Nº 276
Editorial:

Scheitern

Text: Stephan Ott

Design

Objectified“ [vergegenständlicht] betitelte Gary Hustwit noch 2009 seinen Film über das (Industrie-)Design. Im Grunde reflektierte das schon damals nicht das ganze Ausmaß der Ding-Realität. Diese wird nämlich längst auch – und häufig sogar nur noch – projiziert [projectified].

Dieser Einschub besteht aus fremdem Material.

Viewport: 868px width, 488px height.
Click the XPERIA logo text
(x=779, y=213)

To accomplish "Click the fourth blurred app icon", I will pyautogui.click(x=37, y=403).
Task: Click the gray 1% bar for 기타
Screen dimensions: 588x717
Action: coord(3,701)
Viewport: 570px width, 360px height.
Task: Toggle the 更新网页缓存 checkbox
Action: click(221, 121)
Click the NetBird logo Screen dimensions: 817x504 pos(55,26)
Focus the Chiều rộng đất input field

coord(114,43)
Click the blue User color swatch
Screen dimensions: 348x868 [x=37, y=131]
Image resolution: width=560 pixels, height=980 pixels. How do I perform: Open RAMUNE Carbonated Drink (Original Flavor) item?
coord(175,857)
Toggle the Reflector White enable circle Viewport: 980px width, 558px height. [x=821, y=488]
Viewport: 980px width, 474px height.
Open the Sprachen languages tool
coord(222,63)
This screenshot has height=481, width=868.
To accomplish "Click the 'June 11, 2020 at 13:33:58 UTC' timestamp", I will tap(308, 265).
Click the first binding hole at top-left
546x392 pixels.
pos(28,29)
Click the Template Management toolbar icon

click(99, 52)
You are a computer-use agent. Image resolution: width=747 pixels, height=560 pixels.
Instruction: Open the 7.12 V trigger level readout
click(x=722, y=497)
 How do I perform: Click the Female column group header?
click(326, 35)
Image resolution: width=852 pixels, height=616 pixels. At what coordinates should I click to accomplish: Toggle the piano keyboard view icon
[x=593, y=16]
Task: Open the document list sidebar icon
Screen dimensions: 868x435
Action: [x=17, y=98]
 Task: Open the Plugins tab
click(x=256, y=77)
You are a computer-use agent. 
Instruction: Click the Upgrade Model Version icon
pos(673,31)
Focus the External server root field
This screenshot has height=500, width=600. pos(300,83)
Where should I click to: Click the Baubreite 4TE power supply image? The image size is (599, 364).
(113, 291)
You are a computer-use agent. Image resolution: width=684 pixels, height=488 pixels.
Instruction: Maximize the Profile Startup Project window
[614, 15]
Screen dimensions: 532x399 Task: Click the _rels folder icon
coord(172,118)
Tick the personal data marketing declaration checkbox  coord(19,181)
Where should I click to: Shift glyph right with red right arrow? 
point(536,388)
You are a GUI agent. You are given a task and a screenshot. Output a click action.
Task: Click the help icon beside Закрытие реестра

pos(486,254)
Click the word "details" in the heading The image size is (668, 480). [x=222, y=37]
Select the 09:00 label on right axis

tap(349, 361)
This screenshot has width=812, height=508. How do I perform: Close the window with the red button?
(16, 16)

Das ist nun keine grundlegend neue Erkenntnis, immerhin basiert etwa mit dem Filmgenre eine ganze Kunstform seit über hundert Jahren auf Projektion; und ohne bildgebende Techniken gäbe es Teile der Kreativbranche wie die Games-Industrie überhaupt nicht. Unser Alltag ist zunehmend von interaktiven Gegenständen bestimmt – dem Internet der Dinge wird nach Konsolidierung und Fokussierung eine glänzende Zukunft vorausgesagt. Indem aus dem Objekt, dem uns Entgegen-Geworfenen also, zusätzlich ein Nach-vorne-Werfendes wird, ändert sich unsere Dingwelt grundlegend: kaum noch ein Katalog oder ein Einkaufserlebnis ohne Augmented Reality, Autos, deren Außenspiegel serienmäßig durch Kameras und Monitor ersetzt, sowie Ausstellungen, in denen nur noch Hologramme anstelle realer Produkte oder Räume gezeigt werden.

 

Kontext

Ist also die Welt der klassischen Gegenstände mehr und mehr zum Scheitern verurteilt? Wer unseren Fokus liest, bekommt zumindest eine Ahnung davon, dass die Folgen des Scheiterns in der analogen Welt historisch gesehen, aber auch aktuell, etwa im Möbelbau, völlig andere sind als in der digitalen Welt, beispielsweise bei der Softwareentwicklung. Unser Tun ist potenziell vom Scheitern bedroht. Dabei hängen dessen Konsequenzen vom Zeitpunkt beziehungsweise Status des Projektes ab. Ein Rückzieher hat eventuell weniger gravierende Folgen als ein Flop oder auch, je nach Perspektive und Charakter, genau umgekehrt. In jedem Fall vermag das gesamte Spektrum des Scheiterns zwischen Endgültigkeit und Kreativitätstechnik zu oszillieren. Nur aus dieser Tatsache heraus den Schluss ziehen zu wollen, Scheitern sei grundsätzlich als Chance zu begreifen, wäre allerdings vorschnell.

 

 

Situation

Mit den Projektionen ändert sich auch unser Umgang mit den Dingen. Das ist ebenfalls keine Neuigkeit, bleibt aber eine Herausforderung. Ob im täglichen Umgang mit unseren digitalen Geräten, im Bereich Bildung und Erziehung oder bei der Rückübersetzung von digitalen Daten in die analoge Welt. Auch die Rückbesinnung auf traditionelle Techniken mag hier für die Harmonisierung unserer Wahrnehmung hilfreich sein. Denn trotz aller Affinität für Projektion bleiben wir Menschen haptische und olfaktorische Wesen oder, drastischer formuliert: Menschen bleiben wir nur als haptische und olfaktorische Wesen. Das Design kann und sollte hier mit seinen Methoden mit mehr dienen als nur mit smarten Konzepten zur Befriedigung ausschließlich audiovisueller Reize.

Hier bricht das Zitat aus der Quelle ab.